Ma il suo amore è stato l’Inter: Massimo Moratti lo coccolò, lo protesse come ha protetto i giocatori su cui aveva scommesso molto, sportivamente e calcisticamente (due su tutti, Ronaldo Nazario e Recoba). Si disse che anche l’Inter ebbe le sue colpe nella gestione del giocatore, pensando che la squadra avrebbe dovuto difenderlo, fare quadrato intorno a lui ed impedire che finisse nel gorgo dell’alcool e dei vizi.
Il 21 dicembre 2016, Adriano tornò a San Siro e prima del match casalingo contro la Lazio si presentò in campo, foto di rito e tifosi nerazzurri che fecero partire cori in suo onore. Del resto, la sua ultima rete con l’Inter era stata nel derby del 15 febbraio 2009 con un clamoroso tocco di mano.
Nei suoi cinque anni atomici, Adriano colpì tutti per la sua prestanza fisica, la corsa, il sinistro, il divertirsi con il pallone tra i piedi. Ma come ha colpito in positivo, ha colpito in negativo: le serate milanesi, l’alcool, amici che si dimostrarono amici solo a parole, donne opportuniste, i ritardi agli allenamenti, la depressione, l’addio al calcio a poco più di trent’anni quando oggi a trent’anni un calciatore è al top della condizione a qualsiasi livello.
Adriano è stata una promessa sbocciata, ma subito appassita. Sembrava invincibile, un vero imperatore. Sarebbe potuto essere un giocatore incredibile, mai visto, ed invece non è stato così. Una sorta di Icaro: se il sole fece cadere in mare Icaro portandolo alla morte, nel caso di Adriano il “sole” è rappresentato da tutto ciò di sbagliato che lo circondò in carriera. E ciò lo fece “morire”.
Ora in Brasile, Adriano sembra tornato sereno, è attivo sui social dove posta immagini della sua vita quotidiana e pietanze improbabili.

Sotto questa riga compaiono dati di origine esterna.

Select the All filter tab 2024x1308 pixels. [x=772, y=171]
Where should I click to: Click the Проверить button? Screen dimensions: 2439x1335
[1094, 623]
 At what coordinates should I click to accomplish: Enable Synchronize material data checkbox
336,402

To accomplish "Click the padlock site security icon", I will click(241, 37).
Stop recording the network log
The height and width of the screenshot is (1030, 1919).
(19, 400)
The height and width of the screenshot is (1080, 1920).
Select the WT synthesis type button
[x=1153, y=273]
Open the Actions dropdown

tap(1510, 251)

Alla fine, è stato bello: la storia di un ragazzo di 19 anni che iniziò la carriera “spaccando” la porta del Real Madrid in una calda sera d’agosto e che poteva diventare una leggenda del calcio. Ci siamo innamorati ed altrettanto siamo rimasti delusi da Adriano Leite Ribeiro, il protagonista della nostra storia.